Do tej pory takie oryginalne wypowiedzi uchodziły mu zupełnie bezkarnie, więc jest przyzwyczajony. Już w czasie swojej pierwszej kampanii wyskoczył ze słynną „korupcją polityczną” która polegała na tym, że wygrywający w pierwszej turze Bogusław Babicz zaproponował Grzegorzowi Wawryce wycofanie się w zamian za fotel zastępcy Burmistrza. Propozycja została rozgłoszona jako wielkie przestępstwo i właśnie „korupcję polityczną” , co przez swoją absurdalność tak zaskoczyło wyborców, że w ostateczności zagłosowali na Wawrykę. Dziesięć lat później było słynne oświadczenie w wiadomej sprawie na sesji Rady Miejskiej przyjęte przez radnych oklaskami na stojąco. Takich cudów w całej Polsce nikt i nigdzie nie zanotował jeszcze, dzierżymy więc palmę pierwszeństwa, a nawet chyba jedynactwa, bo prawdopodobnie jesteśmy jedyni w tej kategorii.
W lutym minęło 10 lat rządów Grzegorza Wawryki w gminie Brzesko. Z tej okazji przeprowadziliśmy sondę jak mieszkańcy oceniają pracę ”Sprawdzonego Gospodarza”. Dołożyliśmy wszelkich starań, aby każdy mógł zagłosować tylko jeden raz. Sonda była przeprowadzona uczciwie, o czym wiedzą zarówno przeciwnicy jak i zwolennicy burmistrza, bo prawdopodobnie nie jeden miał ochotę i spróbował zagłosować drugi raz i wie, że się tego nie dało zrobić. Wyniki nie pozostawiały złudzeń. No i co? Otóż burmistrz Wawryka w Gazecie Krakowskiej nazwał te wyniki bzdurą. Tak proszę Państwa, bzdurą, bo przecież jak można być niezadowolonym z Grzegorza Wawryki jak Grzegorz Wawryka jest z siebie zadowolony? Kim są więc ci którzy „bzdurnie’ głosują? Chyba nie są zbyt mądrzy? Mądrzy ludzie bzdurnie nie głosują. Pamiętajcie więc Państwo czasie właściwym o tym co sądzi o Was Grzegorz Wawryka, bo po wyborach zdania bynajmniej nie zmieni.
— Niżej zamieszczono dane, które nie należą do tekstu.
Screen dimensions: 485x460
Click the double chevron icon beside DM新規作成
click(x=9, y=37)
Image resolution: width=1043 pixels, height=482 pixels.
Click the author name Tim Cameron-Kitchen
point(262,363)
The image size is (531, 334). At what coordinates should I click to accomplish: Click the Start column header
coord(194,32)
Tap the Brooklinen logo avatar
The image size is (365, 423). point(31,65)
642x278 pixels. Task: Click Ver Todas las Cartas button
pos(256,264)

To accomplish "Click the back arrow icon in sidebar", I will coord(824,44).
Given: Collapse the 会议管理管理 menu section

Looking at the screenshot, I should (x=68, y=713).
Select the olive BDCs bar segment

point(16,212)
A odnosząc się do sondy, mogę jeszcze obiecać, że kiedy tylko Grzegorz Wawryka ogłosi swój zamiar kandydowania na kolejną, tym razem – zgodnie z nowymi przepisami – pięcioletnią kadencję, ogłosimy kolejną sondę i jej wyniki będą publikowane codziennie, aż do dnia ustawowej ciszy wyborczej. Może i będzie ta sonda pogardliwie określana przez Grzegorza Wawrykę jako „bzdura” ale tak nic tego nie zmieni i sonda zostanie ogłoszona.
Jan Waresiak
P.S. Jeżeli „w tej chwili nie ma w gminie Brzesko niczego do rewitalizowania, to po coście ten program rewitalizacji uchwalali i składali? Co tam było, jeżeli nic nie trzeba? Ile zostało zapłacone za niepotrzebny – zdaniem burmistrza – projekt?